Essa discussão acerca do declínio da escrita adequa-se ao gênero ensaio. O ensaísmo já diz respeito à sua prática de escrita. Rainer Guldin diz, em Pensar entre línguas: a teoria da tradução de Vilém Flusser, publicado no Brasil em 2010, que “o ensaio indica a perspectiva escolhida desde o início, (...). Ele não silencia, ao contrário do tratado científico, a dependência do ponto de vista. Escreve-se sobre uma área geral de difícil definição e submete-se, portanto, à suspeita da deslealdade científica. (...) Ensaios são, para Flusser, narrativas fenomenológicas: eles vivem do engajamento que liga aqueles que escrevem ao seu objeto, e tornam o ponto de vista de quem vê o verdadeiro tema”.

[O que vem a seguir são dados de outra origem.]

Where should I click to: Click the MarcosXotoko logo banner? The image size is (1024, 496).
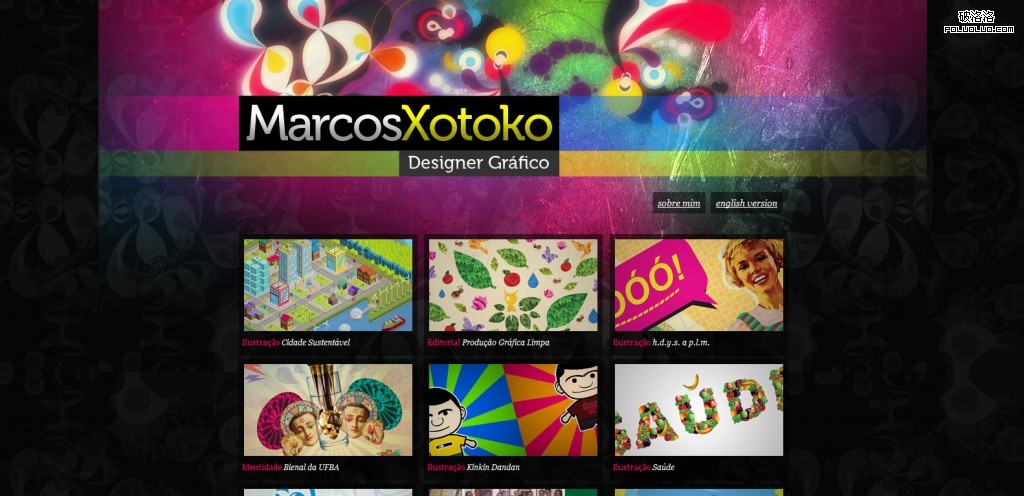pos(398,123)
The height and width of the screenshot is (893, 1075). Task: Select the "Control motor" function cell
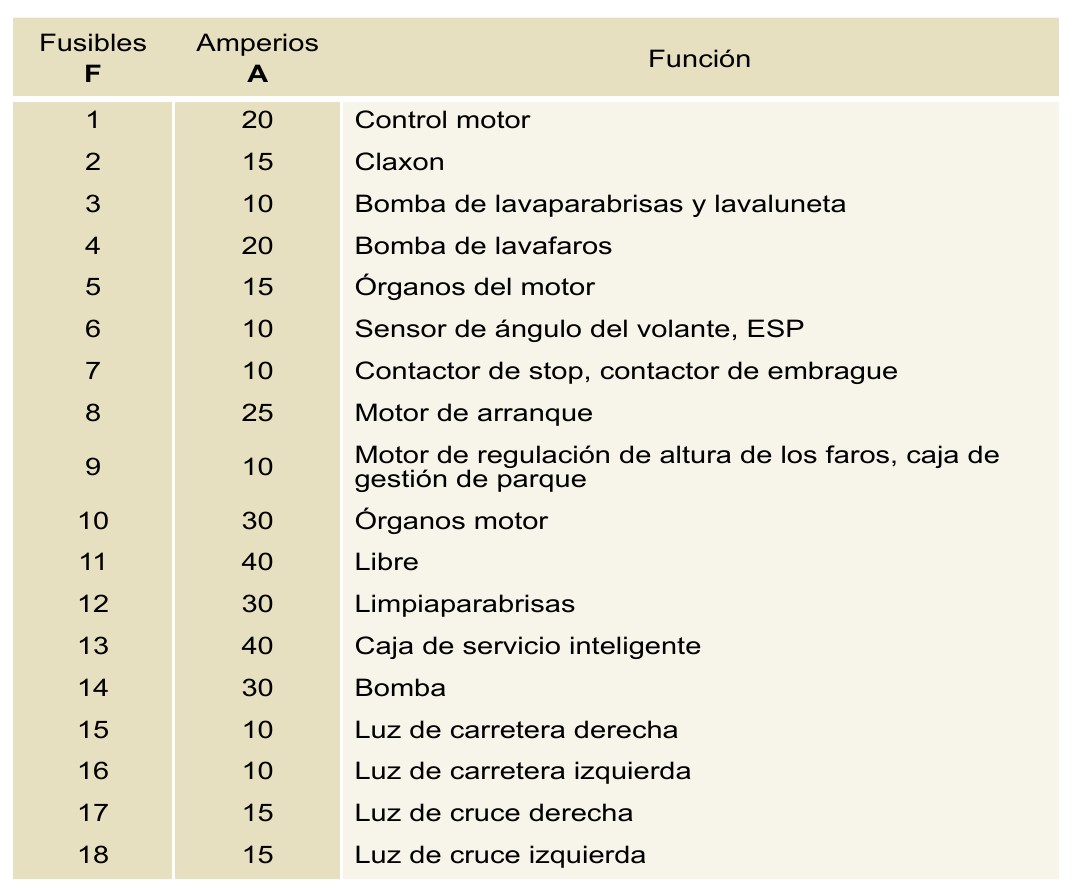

É, portanto, no e por meio do ensaio que o autor desenvolve sua autoria. Trata-se de uma escrita única e autoral. Nesse aspecto, reside outra característica da escrita do autor, é uma criação linguística que se assemelha, em certa medida, à escrita literária. Para Gustavo Bernardo, romancista e professor de Literatura na UERJ, editor do site Dubito Ergo Sum, “Vilém Flusser, como filósofo, é um excepcional poeta, do mesmo jeito que se pode afirmar que Flusser, como poeta, é um excepcional filósofo. Esse comentário aparentemente irônico, entretanto, não diminui nem o poeta nem o filósofo, mas todo o contrário: chama a atenção para a sua capacidade de estar sempre onde não esperamos, dessa forma, deslocando-nos sistematicamente da nossa perspectiva e da nossa zona de conforto. Como filósofo, não constrói nenhum sistema, mas força o seu leitor a filosofar, a pensar, a duvidar. Como poeta, não escreve poemas, mas pensa poeticamente, levando-nos a desconfiar das grandes abstrações para nos concentrarmos no detalhe – no detalhe humano”.

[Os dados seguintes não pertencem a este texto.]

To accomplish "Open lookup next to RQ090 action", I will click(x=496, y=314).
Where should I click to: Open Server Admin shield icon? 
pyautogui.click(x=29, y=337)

Por isso, para Guldin, o mais importante em Flusser “é tudo aquilo que tem a ver com o conceito ‘inter’, entre, terceira margem: intertextualidade, interdisciplinaridade, como também plurilinguismo e pluralidade de pontos de vista. A isso, associa-se a ideia de migração entre línguas, entre continentes, entre disciplinas, entre fases da vida: a consequente superação das fronteiras. Movimentar-se de maneira pendular, traduzir, viajar, ser nômade. Não se pode distinguir uma coisa de outra de maneira tão clara. Ao contrário, elas estão emaranhadas e se confundem, as disciplinas se sobrepõem e se interpenetram. Fuzzy set. Zonas cinzentas. O outro é o método. A práxis da autotradução. O estilo de escrever, o eterno comparar, o jogo com as palavras, a tentativa de unir forma e conteúdo”.

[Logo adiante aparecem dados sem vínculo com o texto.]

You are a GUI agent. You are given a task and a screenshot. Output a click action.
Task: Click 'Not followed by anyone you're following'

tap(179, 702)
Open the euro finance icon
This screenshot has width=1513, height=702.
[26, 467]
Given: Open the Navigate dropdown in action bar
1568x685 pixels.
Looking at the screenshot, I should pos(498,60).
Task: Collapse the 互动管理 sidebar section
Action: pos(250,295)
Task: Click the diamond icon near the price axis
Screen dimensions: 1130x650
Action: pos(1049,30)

A escrita d’A Escrita refrata esse projeto constitutivamente plural: são fragmentos de várias esferas discursivas, desde relatos da literatura religiosa até excertos da literatura científica, em vários registros, desde o mais formal até o coloquial, textualizados sobre os sistemas de referência de, no mínimo, quatro línguas: alemão, português, inglês e francês. 

MURILO JARDELINO DA COSTA, Linguista, tradutor e professor. Organizador da coletânea A festa da língua – Vilém Flusser.